Creating a Cool Company Culture Takes More Than Margarita Mondays

Is this your idea of company culture?

Every company wants a great company culture, but most have no idea how to get one. That’s because it’s harder than it looks. Great culture isn’t about having a cool office or getting to wear shorts to work. Great culture is about the way people treat each other in your company. It’s about what the goals are and how everybody works to achieve them. It’s about your reward system and whether it’s consistent with the kind of company you say you want.

Without that stuff, having a Wii in the break room and Margarita Mondays is just putting lipstick on a pig.

The culture always starts with you, the leader. What are your priorities? What are your key performance indicators and how do you want to reach them? Do you want to have driven, ambitious, competitive people? Do you want to have people who communicate and cooperate well?

If you say you want team players, do you actually reward people for being team players? Sometimes you can create disincentives without realizing it. One of our clients, for example, once had three sales people. One of them was blowing it out of the water, making the sales and raking in commissions. Another was new, working hard to learn. The third sales guy was taking some of his own time trying to help number two learn the ropes. Our client was getting ready to fire the two who were producing less, because he hadn’t noticed how number three was spending part of his time bringing up the new guy.

But we had spent time in their office. And we noticed.

“Wait a minute,” we said, “this new guy looks to us like he’s going to be great. And the only reason number three is behind is because he’s stopping to help number two. Do you want a company where employees work supportively like that to build a sales team or a company where everybody’s stepping on each other to get the commission?”

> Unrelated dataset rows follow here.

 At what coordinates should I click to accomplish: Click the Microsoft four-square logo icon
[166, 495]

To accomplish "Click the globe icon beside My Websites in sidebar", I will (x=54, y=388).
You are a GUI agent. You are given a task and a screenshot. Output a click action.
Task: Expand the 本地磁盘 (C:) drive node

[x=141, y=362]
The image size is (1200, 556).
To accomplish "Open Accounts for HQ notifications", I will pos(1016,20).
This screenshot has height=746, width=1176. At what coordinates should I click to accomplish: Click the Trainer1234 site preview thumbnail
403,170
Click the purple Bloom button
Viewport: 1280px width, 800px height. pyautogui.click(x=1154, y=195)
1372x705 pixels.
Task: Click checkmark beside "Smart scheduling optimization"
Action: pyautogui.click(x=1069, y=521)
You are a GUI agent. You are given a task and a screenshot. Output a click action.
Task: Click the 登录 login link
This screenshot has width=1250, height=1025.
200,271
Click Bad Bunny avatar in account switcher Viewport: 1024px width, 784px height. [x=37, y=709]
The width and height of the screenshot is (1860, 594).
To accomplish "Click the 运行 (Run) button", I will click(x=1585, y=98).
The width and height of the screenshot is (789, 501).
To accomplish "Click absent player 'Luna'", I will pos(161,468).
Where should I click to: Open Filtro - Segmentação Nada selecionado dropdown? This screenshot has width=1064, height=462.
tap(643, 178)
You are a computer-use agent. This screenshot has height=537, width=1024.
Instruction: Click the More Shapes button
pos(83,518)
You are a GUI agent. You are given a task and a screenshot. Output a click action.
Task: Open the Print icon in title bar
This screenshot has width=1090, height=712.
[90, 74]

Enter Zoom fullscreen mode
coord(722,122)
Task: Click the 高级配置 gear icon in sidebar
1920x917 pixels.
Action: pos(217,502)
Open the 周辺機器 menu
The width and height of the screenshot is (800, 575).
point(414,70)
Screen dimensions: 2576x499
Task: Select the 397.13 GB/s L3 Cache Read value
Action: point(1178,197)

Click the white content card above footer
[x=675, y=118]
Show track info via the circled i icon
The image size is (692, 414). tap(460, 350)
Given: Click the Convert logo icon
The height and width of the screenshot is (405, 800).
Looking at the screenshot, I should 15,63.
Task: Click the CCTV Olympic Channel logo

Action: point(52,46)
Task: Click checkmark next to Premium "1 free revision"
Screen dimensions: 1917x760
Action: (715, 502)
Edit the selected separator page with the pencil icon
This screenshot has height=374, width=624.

He realized, he wanted a true team and needed to reward people who demonstrated teamwork. That’s company culture.

Your company culture has to be clear, consistent throughout the organization. If you say you’re all about customer relations, you have to hire, train, and reward people for creating a positive customer experience, not for some other metric.  You have to consider the question:  What do I honestly want my organizational culture to be? And am I willing to work to make it that kind of company and be accountable for what I’ve committed to? Then you have to make sure that all your employees are also committed to it–and be ready to deal with the ones who aren’t.

Your company culture decides everything—your brand, your reputation among potential employees, sometimes your profitability. And it defines the experience for you and your employees to walk in that door and live in your skin day in and day out.  And that’s the most important criterion of all.